But all this choice hard-wired into such a large and detailed world (I even lost a few minutes reading fictional movie posters in the streets of Prague) presents its own issues. Occasional framerate dips and tearing occur (on PS4, we found the PC version to be smooth as silk), and the physics go a little nuts now and then with thrown items and body placement, while some items will hover in the air when you remove what’s underneath them. These are minor visual glitches though, none of which are as distracting as the lip-syncing and conversation animation, which, in a generation that’s given us Uncharted 4 and Rise of the Tomb Raider, isn’t really up to scratch. Also, as I mentioned before, the rules of the world are occasionally indistinct. Entering a red area, assaulting a police officer, guard or civilian, or actively stealing/hacking in front of people will trigger alert status in those around you, but jumping off buildings and landing in a circle of orange lightning, leaping over cars and activating military-grade optical camouflage in the middle of a street never seems to spook anyone. Oh, and Jensen’s brutal but non-lethal takedowns are part of the stealth path and don’t alert nearby enemies, but they’re often anything but “silent”, and guards within shouting distance will ignore them if they can’t seem them.

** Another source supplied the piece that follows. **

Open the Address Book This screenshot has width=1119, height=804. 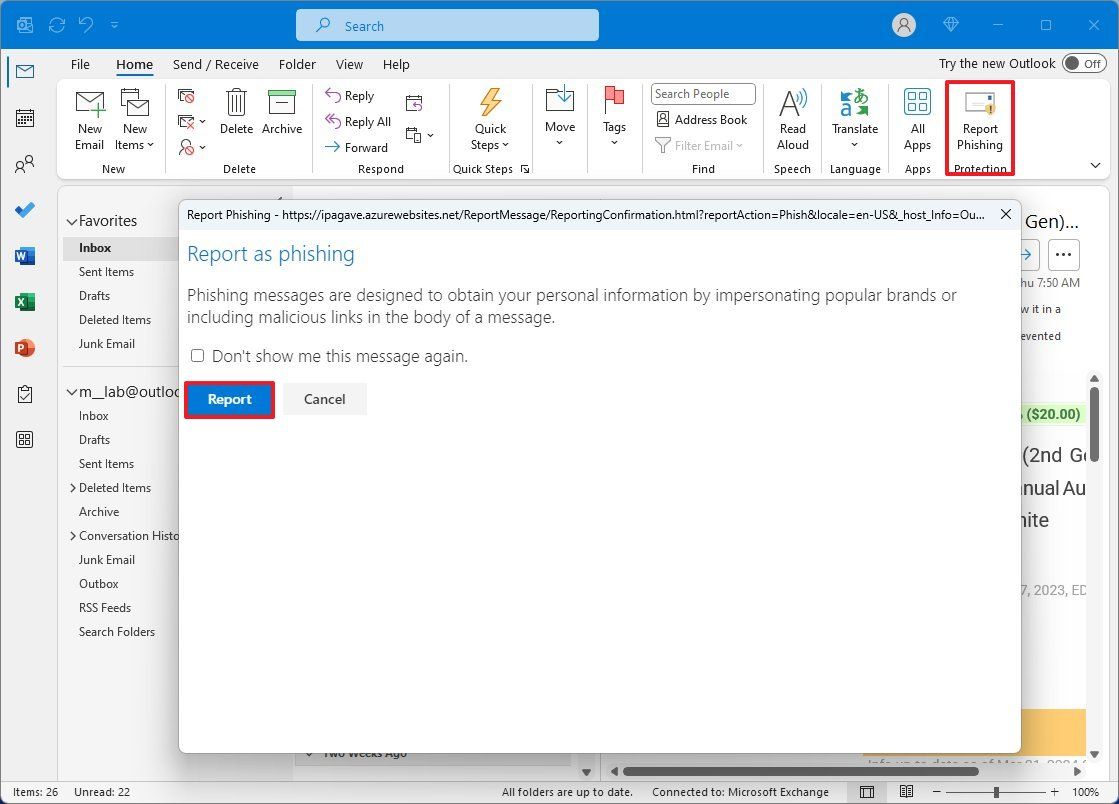pos(701,119)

Once again, the real strength comes from its ability to make you forget those little issues and focus on the bigger picture, mainly because the bigger picture is staggeringly good at times. A compelling narrative is helped along by some great voice acting and backed up by gameplay that’s never short of sublime. Loading times between areas can be a bit of pain (though reloads don’t take quite as long), but the world is so stuffed full of things to see that you won’t mind. There are no big yellow exclamation marks over people here, and you can miss entire side-missions just by turning left instead of right while exploring the between-mission hub areas. I stumbled onto several side-quests just by wandering around and talking to people. No matter what you undertake, the rewards are always worth the effort.
If you wish to experience the same gameplay outside the campaign, Breach is a fun aside that sees you infiltrating computer networks presented as 3D environments where the usual Deus Ex moveset applies. In this mode (as well as in similar sections within the campaign), you have to guide your avatar through a variety of physical puzzles, hacking walls and bridges in order to find the path to downloadable data nodes. It’s nothing revolutionary, but some stages provide a genuine challenge. There’s also a mode called “Jensen’s Stories”, which may or may not contain standalone missions or storyboards but which were unavailable to investigate at the time of writing.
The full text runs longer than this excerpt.